Loi d’urgence agricole : la majorité sénatoriale veut réintroduire l’acétamipride

Le projet de loi d’urgence « protection et souveraineté agricole » a quant à lui été adopté par l’Assemblée nationale avec les voix du bloc central, de la droite et du RN. Or la majorité sénatoriale entend bien profiter de ce projet de loi d’urgence pour réintroduire des éléments de la loi Duplomb 2, et notamment l’autorisation de l’acétamipride, dont la réintroduction avait été censurée par le Conseil constitutionnel lors de l’adoption de la loi Duplomb.

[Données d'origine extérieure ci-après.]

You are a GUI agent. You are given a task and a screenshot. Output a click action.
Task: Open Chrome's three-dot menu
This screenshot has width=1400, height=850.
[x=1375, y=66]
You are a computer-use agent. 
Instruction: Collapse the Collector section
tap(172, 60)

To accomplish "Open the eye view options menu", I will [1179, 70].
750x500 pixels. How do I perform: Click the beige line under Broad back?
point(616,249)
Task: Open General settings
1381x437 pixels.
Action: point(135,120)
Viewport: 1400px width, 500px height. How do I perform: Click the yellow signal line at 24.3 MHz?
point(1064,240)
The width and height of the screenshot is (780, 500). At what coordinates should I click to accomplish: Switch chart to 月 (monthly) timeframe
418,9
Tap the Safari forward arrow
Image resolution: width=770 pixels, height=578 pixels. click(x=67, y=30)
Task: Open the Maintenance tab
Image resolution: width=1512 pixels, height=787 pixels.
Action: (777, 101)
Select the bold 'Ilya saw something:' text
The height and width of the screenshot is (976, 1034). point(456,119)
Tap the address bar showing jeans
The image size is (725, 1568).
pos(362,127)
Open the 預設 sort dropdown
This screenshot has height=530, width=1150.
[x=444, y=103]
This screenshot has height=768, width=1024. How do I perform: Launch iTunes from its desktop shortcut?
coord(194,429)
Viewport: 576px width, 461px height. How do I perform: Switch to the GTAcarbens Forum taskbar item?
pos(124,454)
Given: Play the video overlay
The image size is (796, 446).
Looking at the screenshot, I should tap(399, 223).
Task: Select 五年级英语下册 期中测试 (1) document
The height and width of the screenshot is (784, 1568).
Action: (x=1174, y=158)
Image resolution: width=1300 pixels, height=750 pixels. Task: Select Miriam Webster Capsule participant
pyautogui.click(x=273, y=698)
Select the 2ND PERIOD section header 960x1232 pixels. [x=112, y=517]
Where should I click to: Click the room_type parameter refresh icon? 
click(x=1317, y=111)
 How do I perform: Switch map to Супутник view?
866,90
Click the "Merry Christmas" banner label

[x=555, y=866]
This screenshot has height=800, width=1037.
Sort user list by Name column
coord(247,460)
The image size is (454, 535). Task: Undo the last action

« Depuis le début sur ce projet de loi d’urgence que nous n’avons pas demandé, nous avons eu l’ambition de faire une loi qui sert à quelque chose », a expliqué Vincent Louault, agriculteur de profession, au micro de Public Sénat, en estimant que le gouvernement avait « préféré un paramètre très restreint », pour « ne pas parler des sujets qui font mal. » Le sénateur Horizons se montre confiant sur la capacité du Sénat à améliorer « la base solide » votée par les députés. « Certaines choses excessives devront être élaguées mais c’est une bonne base, un bon texte qui nous arrive », a-t-il ainsi détaillé.

La ministre de l’Agriculture Annie Genevard s’est prononcée quant à elle contre certaines de ces velléités de la majorité sénatoriale – et en particulier la réintroduction de l’acétamipride.

« Le gouvernement a peur avant d’avoir mal. C’est la bestiole qui couine dès qu’elle voit le moindre truc », a balayé Vincent Louault alors que le texte sera examiné en commission des Affaires économiques du Sénat le mercredi 17 juin.